Speed Reads

Capital Punishment

Severely ill inmate's execution called off mid-procedure

A severely ill death row inmate's execution was called off Wednesday after a prison team in Ohio spent 25 unsuccessful minutes searching for a vein in which they could start an IV. The inmate, Alva Campbell, "was stuck two times on his left arm, two times on his right arm, and one time on his right leg below the knee," writes The Columbus Dispatch. The execution was called off just after it appeared the IV in his right leg was inserted, Fox News reports, noting that it is only the third time in U.S. history that an execution has been stayed after the process already began.

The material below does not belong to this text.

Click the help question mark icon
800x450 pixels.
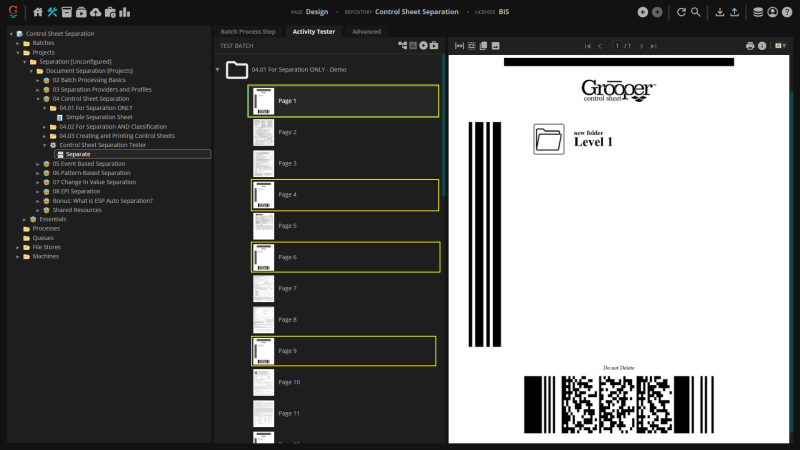[x=787, y=12]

Campbell, 69, suffers from chronic obstructive pulmonary disorder and possibly lung cancer, and requires a walker, colostomy bag, and several daily breathing treatments, ABC News reports. On Tuesday, the Department of Rehabilitation and Correction confirmed plans to provide Campbell with a special pillow to prop him up in a semi-recumbent position so he would be able to breathe during the execution. His lawyers argued he was too ill for the IV injection and that his death could become a "spectacle" if guards attempted unsuccessfully to find useable veins. Campbell earlier lost a bid to be executed by firing squad due to questions about the legal procedure.

Campbell was sentenced to death after killing an 18-year-old sheriff's deputy, Charles Dials, in a 1997 carjacking on the way to a hearing on armed robbery charges. Campbell will return to death row and "likely have another execution date scheduled," The Columbus Dispatch reports.